Minimal percolating sets for mutating infectious diseases
Yuyuan Luo, Laura P. Schaposnik

TL;DR
This paper introduces a time-dependent percolation model to better understand the spread of mutating infectious diseases, providing algorithms to identify minimal initial infection sets on trees.
Contribution
It generalizes bootstrap percolation by incorporating a dynamic percolation function and develops an algorithm to find minimal percolating sets on finite trees.
Findings
Defined F(t)-bootstrap percolation as a new model
Proved properties of the generalized percolation process
Developed a polynomial-time algorithm for minimal sets on trees
Abstract
This paper is dedicated to the study of the interaction between dynamical systems and percolation models, with views towards the study of viral infections whose virus mutate with time.

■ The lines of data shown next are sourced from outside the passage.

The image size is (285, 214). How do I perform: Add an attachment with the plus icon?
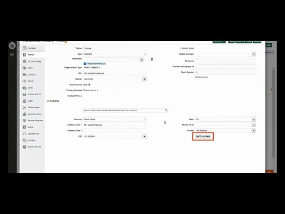tap(89, 84)
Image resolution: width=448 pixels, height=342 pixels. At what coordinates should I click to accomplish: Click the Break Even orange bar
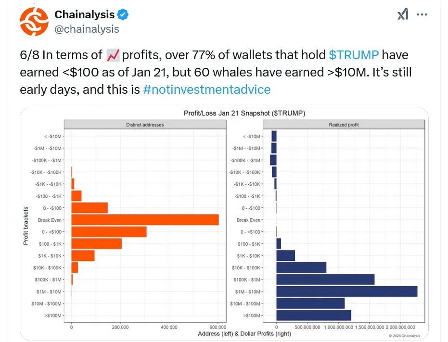coord(144,219)
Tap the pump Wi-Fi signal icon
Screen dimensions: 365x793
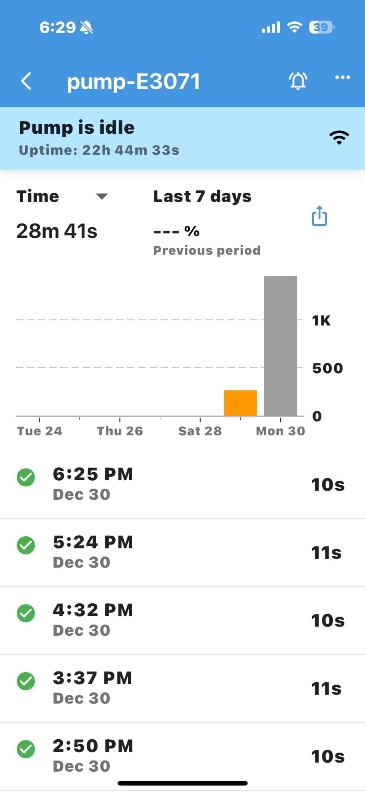pyautogui.click(x=339, y=137)
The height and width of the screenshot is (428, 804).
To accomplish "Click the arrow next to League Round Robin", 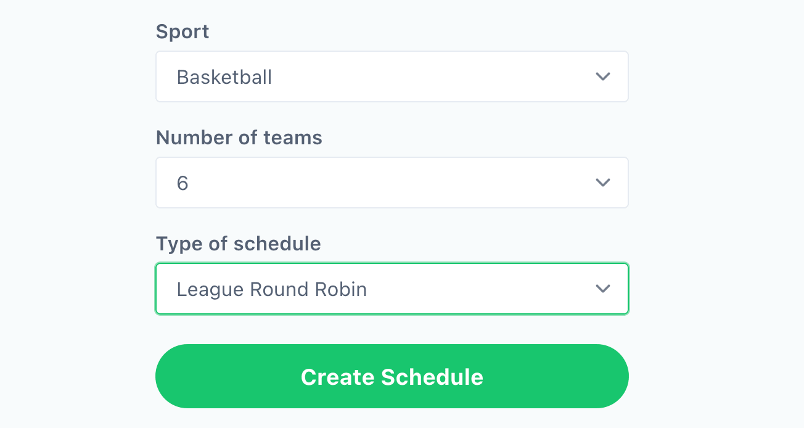I will point(603,289).
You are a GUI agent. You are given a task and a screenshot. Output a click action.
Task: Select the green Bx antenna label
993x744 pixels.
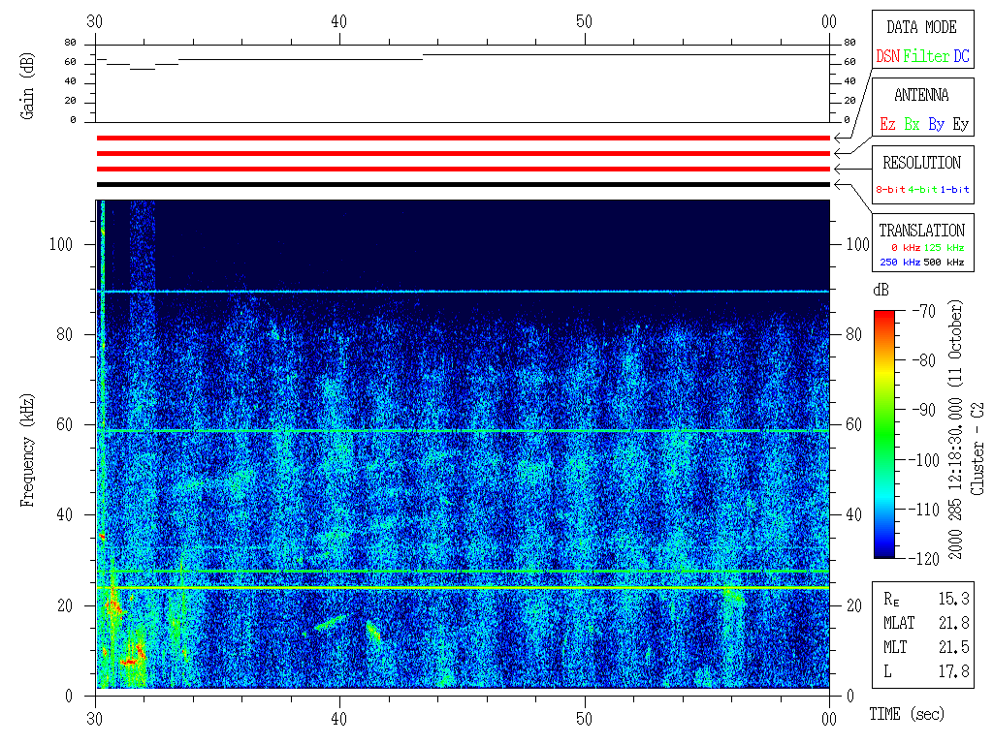(x=912, y=125)
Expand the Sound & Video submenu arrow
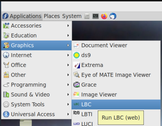Image resolution: width=162 pixels, height=126 pixels. click(x=68, y=95)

Recall that r-bootstrap percolation describes a deterministic process where vertices of a graph are infected once r neighbors of it are infected. We generalize this by introducing F(t)-bootstrap percolation, a time-dependent process where the number of neighbouring vertices which need to be infected for a disease to be transmitted is determined by a percolation function F(t) at each time t. After studying some of the basic properties of the model, we consider smallest percolating sets and construct a polynomial-timed algorithm to find one smallest minimal percolating set on finite trees for certain F(t)-bootstrap percolation models.